-- TRY IT --
Work out how many lines of the listing below contain the word "will". Respond with that number only.

--- START ---

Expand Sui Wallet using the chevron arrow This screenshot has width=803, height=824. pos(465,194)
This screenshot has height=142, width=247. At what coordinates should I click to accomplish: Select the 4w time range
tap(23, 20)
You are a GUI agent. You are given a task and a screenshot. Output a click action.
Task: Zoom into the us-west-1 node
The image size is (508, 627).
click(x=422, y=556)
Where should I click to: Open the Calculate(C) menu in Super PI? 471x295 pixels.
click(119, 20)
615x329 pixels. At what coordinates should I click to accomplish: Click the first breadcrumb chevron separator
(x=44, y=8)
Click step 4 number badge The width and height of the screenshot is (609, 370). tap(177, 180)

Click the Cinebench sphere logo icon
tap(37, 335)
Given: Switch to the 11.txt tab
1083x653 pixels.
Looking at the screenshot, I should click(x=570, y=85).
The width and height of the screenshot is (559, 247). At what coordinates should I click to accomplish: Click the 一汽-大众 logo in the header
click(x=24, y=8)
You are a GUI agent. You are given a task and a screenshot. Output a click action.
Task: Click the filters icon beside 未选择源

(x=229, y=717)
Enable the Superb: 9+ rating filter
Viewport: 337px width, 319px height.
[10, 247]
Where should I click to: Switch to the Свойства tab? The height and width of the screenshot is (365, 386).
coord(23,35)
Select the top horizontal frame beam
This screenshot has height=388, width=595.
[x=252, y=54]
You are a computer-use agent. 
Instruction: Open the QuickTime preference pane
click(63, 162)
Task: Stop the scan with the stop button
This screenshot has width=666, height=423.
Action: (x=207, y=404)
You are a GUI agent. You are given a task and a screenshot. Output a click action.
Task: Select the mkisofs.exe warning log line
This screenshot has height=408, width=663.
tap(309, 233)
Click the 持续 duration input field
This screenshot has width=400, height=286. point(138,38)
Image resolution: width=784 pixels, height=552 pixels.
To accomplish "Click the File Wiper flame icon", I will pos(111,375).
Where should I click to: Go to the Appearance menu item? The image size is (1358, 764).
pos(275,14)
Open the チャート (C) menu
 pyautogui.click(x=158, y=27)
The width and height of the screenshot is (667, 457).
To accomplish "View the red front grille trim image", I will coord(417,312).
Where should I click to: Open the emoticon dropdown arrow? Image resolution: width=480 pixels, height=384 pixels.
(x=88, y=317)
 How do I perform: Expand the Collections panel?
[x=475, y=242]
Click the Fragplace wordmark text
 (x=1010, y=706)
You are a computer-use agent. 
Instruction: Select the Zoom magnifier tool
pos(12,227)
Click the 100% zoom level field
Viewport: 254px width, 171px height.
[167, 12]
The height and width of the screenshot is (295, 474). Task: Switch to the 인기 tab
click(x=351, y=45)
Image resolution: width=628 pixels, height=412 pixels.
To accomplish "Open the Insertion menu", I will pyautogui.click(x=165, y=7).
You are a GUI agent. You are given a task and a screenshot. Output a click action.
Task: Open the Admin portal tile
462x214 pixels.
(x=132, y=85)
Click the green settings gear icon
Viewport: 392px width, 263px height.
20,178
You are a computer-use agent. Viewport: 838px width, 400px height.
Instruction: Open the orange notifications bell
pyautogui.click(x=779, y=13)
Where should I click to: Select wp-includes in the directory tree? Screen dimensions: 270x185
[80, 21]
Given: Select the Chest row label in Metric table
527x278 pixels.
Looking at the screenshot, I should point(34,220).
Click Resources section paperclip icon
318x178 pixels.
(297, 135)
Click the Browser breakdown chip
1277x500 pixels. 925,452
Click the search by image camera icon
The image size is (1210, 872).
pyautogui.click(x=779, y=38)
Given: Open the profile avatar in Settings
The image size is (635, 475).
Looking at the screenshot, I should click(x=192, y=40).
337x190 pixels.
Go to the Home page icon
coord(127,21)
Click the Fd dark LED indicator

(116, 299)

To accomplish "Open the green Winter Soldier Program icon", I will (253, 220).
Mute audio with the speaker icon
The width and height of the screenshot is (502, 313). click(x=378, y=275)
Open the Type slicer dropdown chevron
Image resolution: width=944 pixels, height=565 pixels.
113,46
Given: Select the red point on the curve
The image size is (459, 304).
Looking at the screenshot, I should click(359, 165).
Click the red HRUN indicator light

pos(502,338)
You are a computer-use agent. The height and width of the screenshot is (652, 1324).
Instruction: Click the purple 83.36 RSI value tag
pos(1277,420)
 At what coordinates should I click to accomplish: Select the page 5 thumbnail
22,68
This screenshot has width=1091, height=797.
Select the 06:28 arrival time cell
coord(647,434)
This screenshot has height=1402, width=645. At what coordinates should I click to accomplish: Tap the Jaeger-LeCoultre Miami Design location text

--- END ---

-- EXERCISE ANSWER --
4